## [Direction a]
Please format the entries as a Markdown table with the columns Number and Line, leaving out blank lines: begin at the line that has "507x444 pixels. Task: Click" and stop after the last line of the entries.

## [Page excerpt]
********************

Today the U.S. Supreme Court begins its second full term since President Bush’s appointments of Chief Justice John Roberts and Associate Justice Samuel Alito. Given the complaints made by many on the left and in the press about the Court’s alleged “radical turn to the right” last year, now is a good time to consider how the Court ought to decide its constitutional cases.
This question is made all the more urgent by the fact that on Jan. 20, 2009, six of the nine current justices will be over the age of 70, an age at which many people either retire or begin to wind down their affairs. There is thus a very real possibility that the next president could appoint as many as four justices in his or her first term alone. We may be getting ready for the biggest turnover in the membership of the Supreme Court since Richard Nixon’s election in 1968 brought the Warren Court to an end.
I submit that the proper basis on which we should evaluate the Court’s performance in this term and in the future is not whether it reaches “conservative” or “liberal” results in constitutional cases, but whether it reaches results that are faithful to the Constitution as written and understood at the time of its adoption. Likewise, the test for presidential candidates on the judiciary should be whether they can be trusted to nominate Justices who will follow our written Constitution.
The belief that judges and Justices should decide constitutional cases on this basis is known in academic circles as “originalism.” This approach may seem so obvious that it should hardly need a name, let alone a defense.
Nevertheless, analysis of whether this was or was not what the Justices did was strikingly absent from most of the discussion about the Court’s last term. Indeed, the possibility that judges and Justices can even decide cases on the basis of the Constitution as written is the view only of a small, though growing, minority in the legal academy. Originalism is often dismissed as either hopelessly naïve or as cynical obfuscation.

********************

## [Dataset extract]
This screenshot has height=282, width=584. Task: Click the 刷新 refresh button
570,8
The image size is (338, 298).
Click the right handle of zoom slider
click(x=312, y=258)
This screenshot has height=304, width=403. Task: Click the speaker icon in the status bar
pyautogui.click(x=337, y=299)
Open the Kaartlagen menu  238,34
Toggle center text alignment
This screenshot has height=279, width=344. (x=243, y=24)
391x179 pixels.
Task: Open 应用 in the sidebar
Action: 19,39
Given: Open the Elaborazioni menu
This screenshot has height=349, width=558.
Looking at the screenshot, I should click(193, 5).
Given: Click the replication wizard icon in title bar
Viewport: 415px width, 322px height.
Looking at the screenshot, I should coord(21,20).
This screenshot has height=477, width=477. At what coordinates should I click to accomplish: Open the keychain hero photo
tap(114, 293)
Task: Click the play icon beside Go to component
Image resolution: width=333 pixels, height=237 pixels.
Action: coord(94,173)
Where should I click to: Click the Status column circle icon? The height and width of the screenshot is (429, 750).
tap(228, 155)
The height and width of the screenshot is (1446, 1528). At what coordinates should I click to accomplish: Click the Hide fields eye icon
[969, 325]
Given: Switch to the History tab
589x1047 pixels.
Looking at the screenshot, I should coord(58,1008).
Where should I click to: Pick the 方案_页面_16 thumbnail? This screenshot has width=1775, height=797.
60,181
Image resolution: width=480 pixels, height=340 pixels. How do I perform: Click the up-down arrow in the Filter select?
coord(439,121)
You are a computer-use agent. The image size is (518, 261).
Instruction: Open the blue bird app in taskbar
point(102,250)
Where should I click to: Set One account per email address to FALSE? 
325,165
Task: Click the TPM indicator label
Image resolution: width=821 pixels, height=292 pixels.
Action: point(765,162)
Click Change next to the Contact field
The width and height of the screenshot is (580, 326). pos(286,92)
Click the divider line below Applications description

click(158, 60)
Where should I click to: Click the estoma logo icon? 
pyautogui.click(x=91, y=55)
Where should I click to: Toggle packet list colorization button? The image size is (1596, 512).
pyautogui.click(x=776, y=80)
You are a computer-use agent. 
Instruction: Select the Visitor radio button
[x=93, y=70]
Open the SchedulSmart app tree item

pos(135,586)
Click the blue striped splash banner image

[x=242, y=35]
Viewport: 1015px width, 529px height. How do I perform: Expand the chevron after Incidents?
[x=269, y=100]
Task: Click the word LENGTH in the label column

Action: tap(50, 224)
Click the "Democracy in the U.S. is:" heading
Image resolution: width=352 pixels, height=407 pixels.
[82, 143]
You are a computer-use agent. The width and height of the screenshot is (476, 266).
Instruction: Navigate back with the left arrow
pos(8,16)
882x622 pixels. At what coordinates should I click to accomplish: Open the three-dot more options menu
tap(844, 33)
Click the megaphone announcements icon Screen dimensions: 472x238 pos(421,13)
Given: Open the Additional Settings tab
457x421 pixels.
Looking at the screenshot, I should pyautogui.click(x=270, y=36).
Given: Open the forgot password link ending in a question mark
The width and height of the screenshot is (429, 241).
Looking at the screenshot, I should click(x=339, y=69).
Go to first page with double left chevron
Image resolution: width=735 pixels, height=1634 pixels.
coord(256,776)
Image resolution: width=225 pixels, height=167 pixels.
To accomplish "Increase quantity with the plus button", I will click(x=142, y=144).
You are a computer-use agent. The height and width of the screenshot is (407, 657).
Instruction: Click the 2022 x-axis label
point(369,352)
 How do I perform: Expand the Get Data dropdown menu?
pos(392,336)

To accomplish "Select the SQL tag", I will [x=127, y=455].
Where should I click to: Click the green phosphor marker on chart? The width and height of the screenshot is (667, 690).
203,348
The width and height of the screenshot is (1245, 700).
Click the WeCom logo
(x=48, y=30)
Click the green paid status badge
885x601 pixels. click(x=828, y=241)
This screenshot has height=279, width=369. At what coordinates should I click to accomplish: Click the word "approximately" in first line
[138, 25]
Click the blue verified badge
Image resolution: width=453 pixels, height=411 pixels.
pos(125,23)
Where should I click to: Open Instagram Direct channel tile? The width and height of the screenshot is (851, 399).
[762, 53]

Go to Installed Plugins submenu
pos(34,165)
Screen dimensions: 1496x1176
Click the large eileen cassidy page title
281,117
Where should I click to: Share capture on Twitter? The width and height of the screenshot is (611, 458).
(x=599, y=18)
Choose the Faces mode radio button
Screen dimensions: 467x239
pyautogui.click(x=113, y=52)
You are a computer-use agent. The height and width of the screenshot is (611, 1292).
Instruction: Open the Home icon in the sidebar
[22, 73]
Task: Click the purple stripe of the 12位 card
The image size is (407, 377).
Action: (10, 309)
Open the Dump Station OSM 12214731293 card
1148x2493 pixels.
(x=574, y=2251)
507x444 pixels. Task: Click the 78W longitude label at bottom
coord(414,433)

********************

## [Direction b]
From the essay on the Supreme Court, answer:
(i) On what date will six of the nine current justices be over the age of 70?
(ii) What name do academic circles give to deciding constitutional cases by the Constitution as written and understood when adopted?
(iii) Whose election in 1968 brought the Warren Court to an end?

## [Answer a]
| Number | Line |
|---|---|
| 1 | 507x444 pixels. Task: Click the 78W longitude label at bottom |
| 2 | coord(414,433) |

## [Answer b]
(i) Jan. 20, 2009
(ii) Originalism
(iii) Richard Nixon's